Not sure why this would be so different from Canada, but just thought I'd point it out.
It's a worldwide problem, most corporations don't understand usability even though it would make them a crap load more money.
Part of the problem stems from the fact that on "the board" online marketing is usually lumped under a marketing head who is a total dinosaur. So random people have input into what goes online. CEO wants a blog no problem. Development goes to my mate from high schools company who botched the last project...sure.
So some big wigs get ideas and the underlings are left to implement. Corporate trainings are years behind current best practices. Any one with talent leaves out of frustration.
(above might be a bit of a dramatic take, but pretty close I think!)
Another notorious group of websites is airlines. I dare you to try and find some flights you want on airasia.com and get to checkout.
I remember when Siemens made mobile phones. When I searched for my phone on their website the right page was ranked 34 in the results. It didn't take long for them to realise they need to get rid of that branch.
Bad web sites are an indicator for a bad structured company.
I've tried to email sites before about issues but when you use the contact form there is no option to notify the development team and if you call to find out who to talk to they have no idea.
I think that contributes to the problem.
I am a student in Canada. I am addicted to checking out well-designed and user-friendly websites in almost all my spare time. One thing I noticed is that almost all school websites all look bad, and they are quite slow (and tends to break a lot of the times). The same goes for some of the government sites. I still remember my teacher in high school frequently informed us that our school website is down (and sorry for the inconvenience, blah blah). And I hate how some of the universities use Java to power their sites. Despite that Java tends to slow your computer down, it also suffers from weird session errors, and bold and red "session already opened" shows up whenever the user tries to open one of the links on the site in a new tab...
I wonder why schools and governments hire people with incompetent skills to develop such important websites.
What about your own website? The endless scrolling widget on the home page prevents me from looking at your masthead footer.
It's not just a website problem.

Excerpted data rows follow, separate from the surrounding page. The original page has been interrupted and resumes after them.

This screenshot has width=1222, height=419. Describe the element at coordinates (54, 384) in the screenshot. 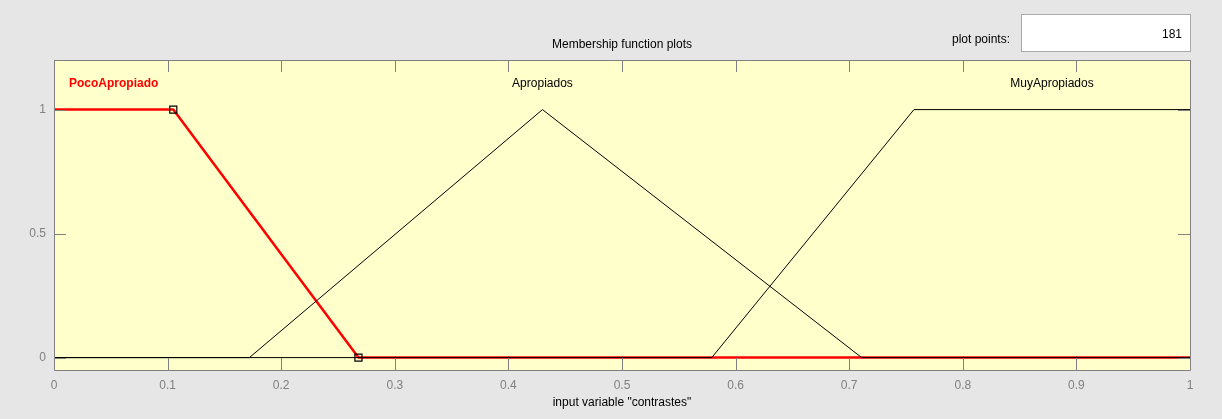

I see `x-tick-label: 0` at that location.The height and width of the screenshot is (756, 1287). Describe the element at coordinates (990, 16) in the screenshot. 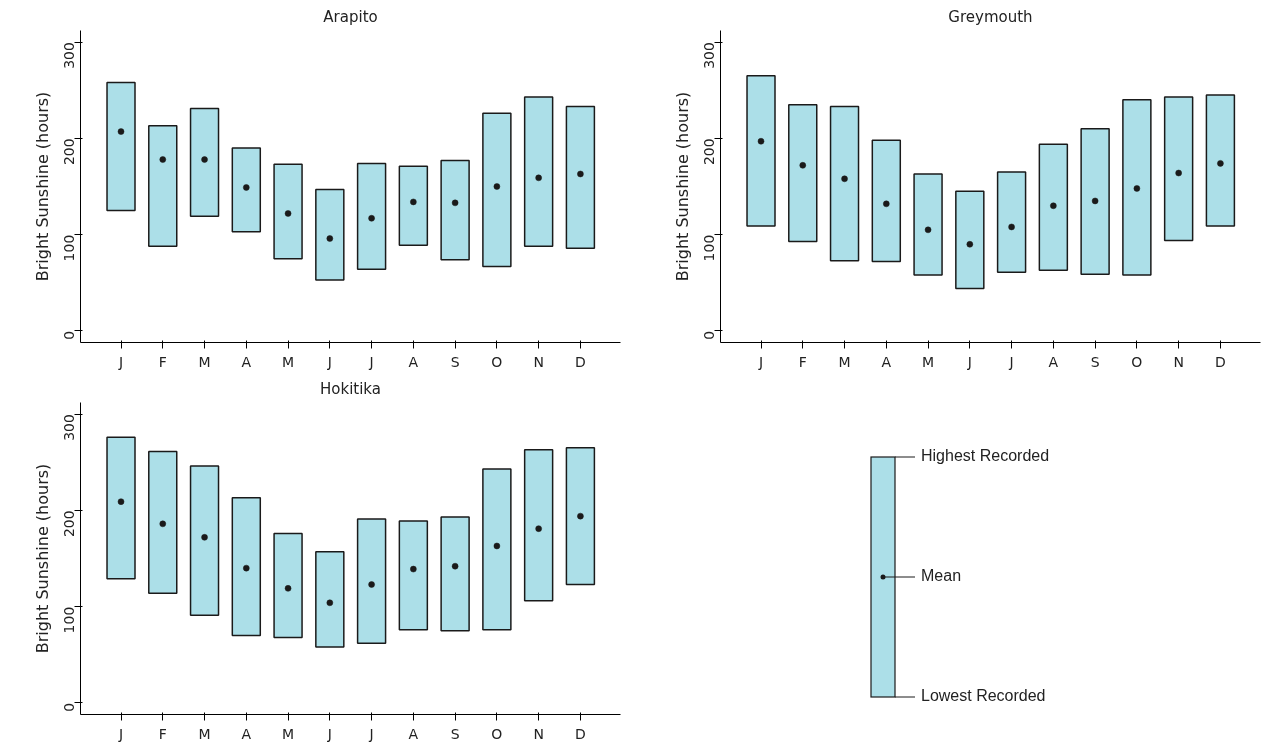

I see `chart-title: Greymouth` at that location.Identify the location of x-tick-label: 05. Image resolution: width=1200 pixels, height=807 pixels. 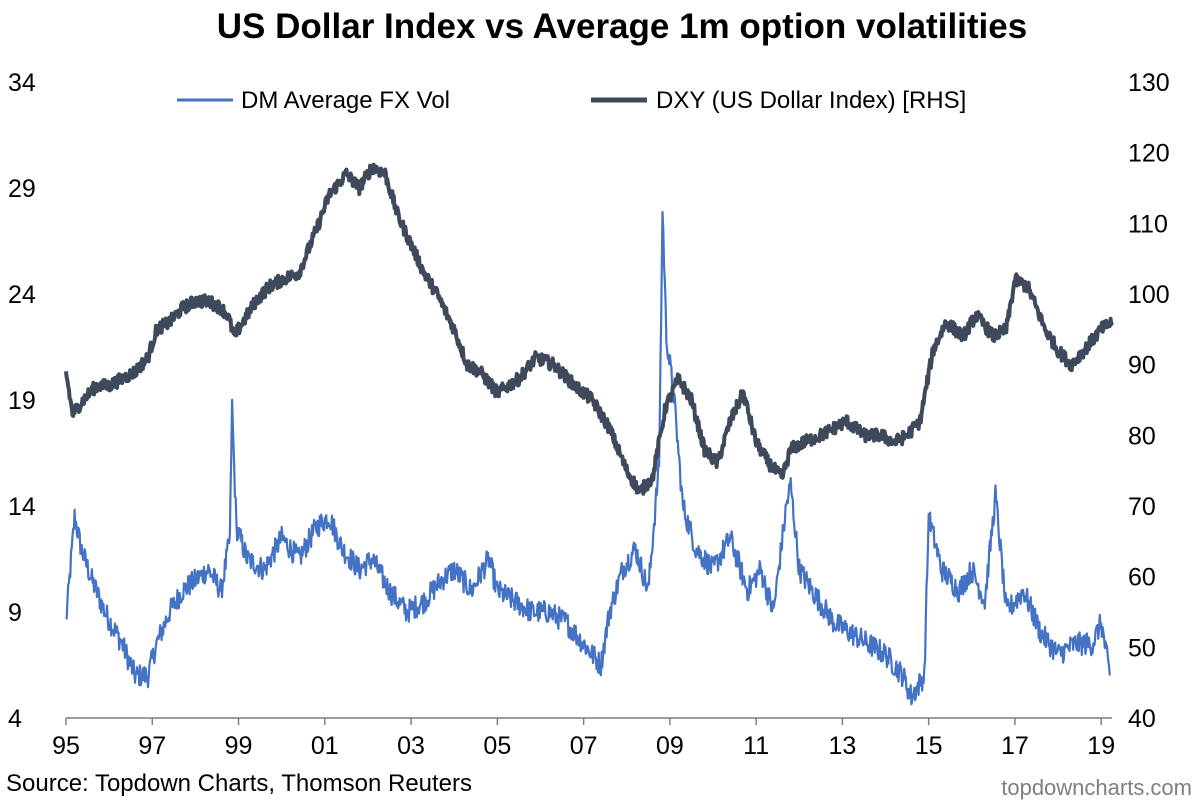
(497, 746).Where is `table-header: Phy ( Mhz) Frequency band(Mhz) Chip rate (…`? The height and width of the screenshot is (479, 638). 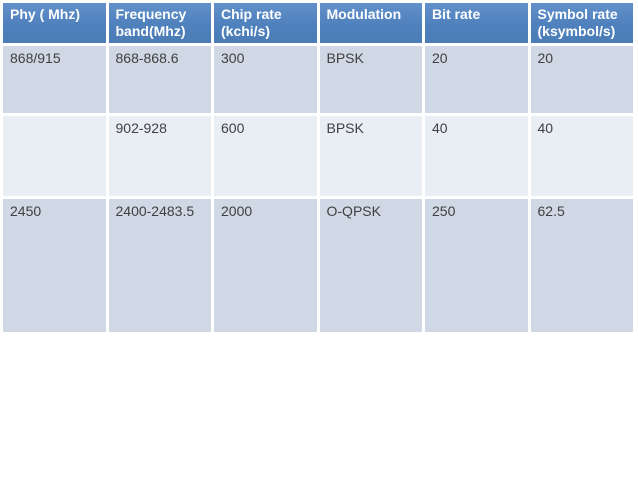
table-header: Phy ( Mhz) Frequency band(Mhz) Chip rate (… is located at coordinates (318, 23). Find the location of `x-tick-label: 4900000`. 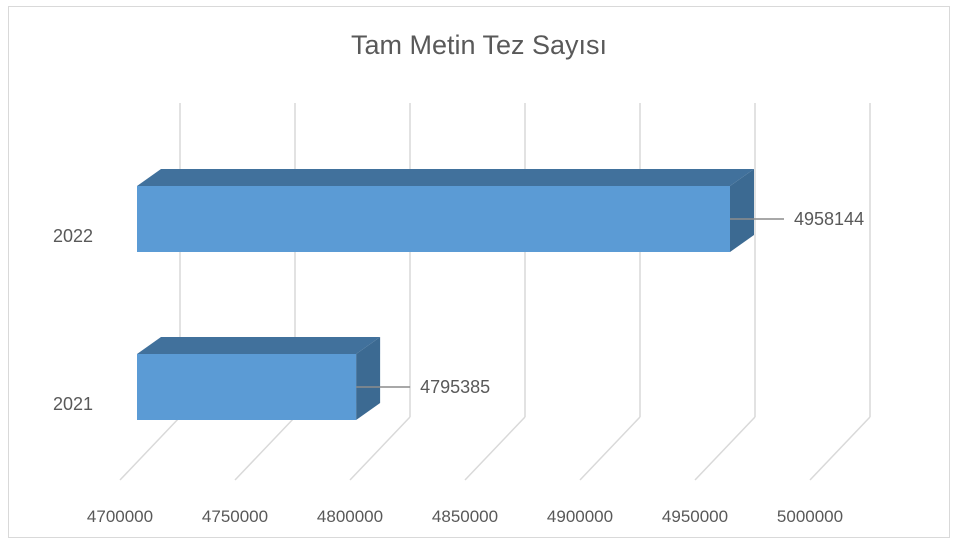

x-tick-label: 4900000 is located at coordinates (580, 516).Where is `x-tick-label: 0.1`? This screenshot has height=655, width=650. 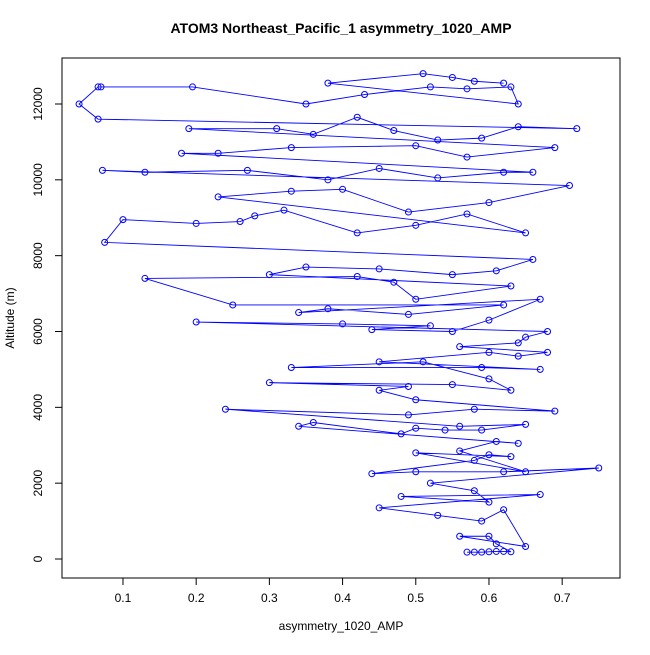 x-tick-label: 0.1 is located at coordinates (124, 598).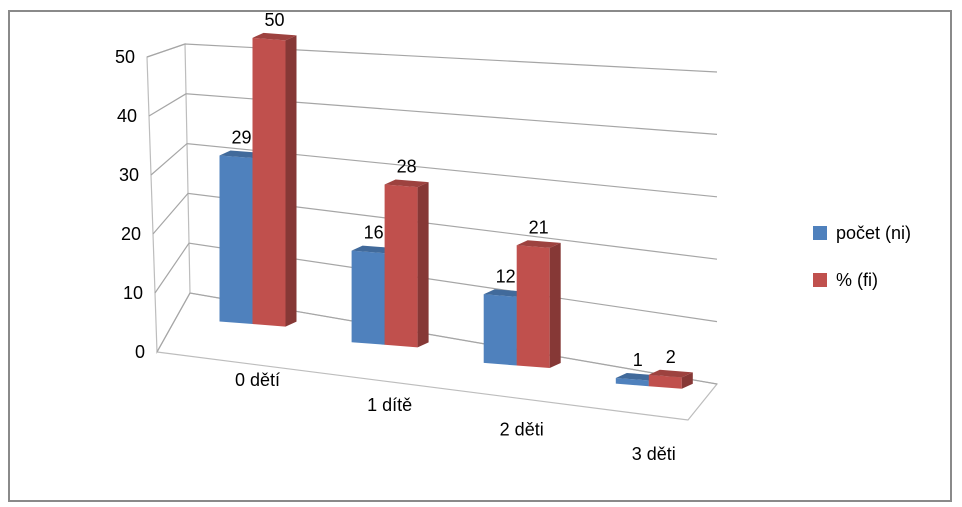 Image resolution: width=962 pixels, height=507 pixels. What do you see at coordinates (862, 256) in the screenshot?
I see `legend: počet (ni) % (fi)` at bounding box center [862, 256].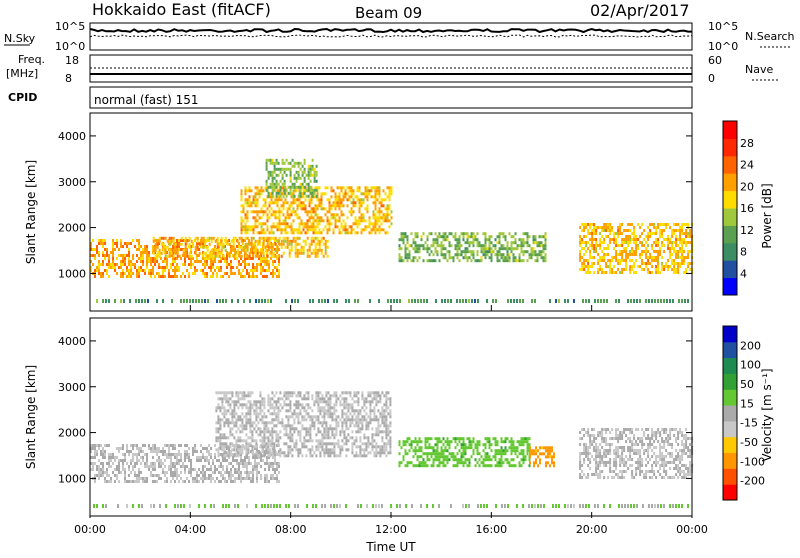  I want to click on y-tick-label: 1000, so click(72, 274). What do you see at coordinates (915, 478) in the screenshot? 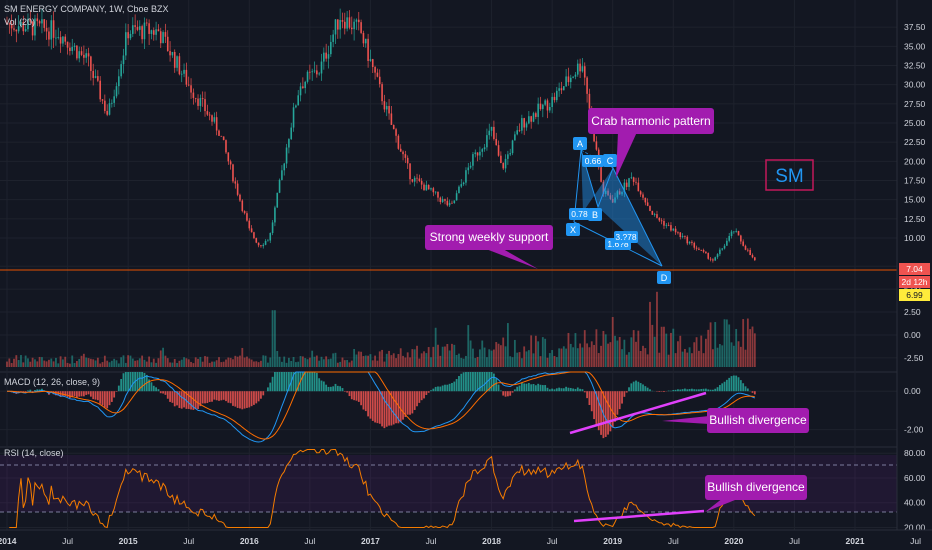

The thing is that *YOU* are not the developers' target audience. Their managers are their audience, and the larger the company, the more divorced the management are from the end users.
Hi RG, I wasn't sure what you were talking about, but I think you mean our portfolio, don't you? At http://factore.ca/portfolio/
Anyway, that's a good point - we'll fix it. That's a big difference right there - we listen to our users when they point out something that's not working quite right. Thanks for the feedback.
I have to agree, there are lots a businesses I refuse to frequent because of their poor sites.
With pizza pizza, at least they have a really good iPhone app. Nits the only reason they get any of my business especially when I can walk down to locke and pick up a better pizza aster than they can deliver.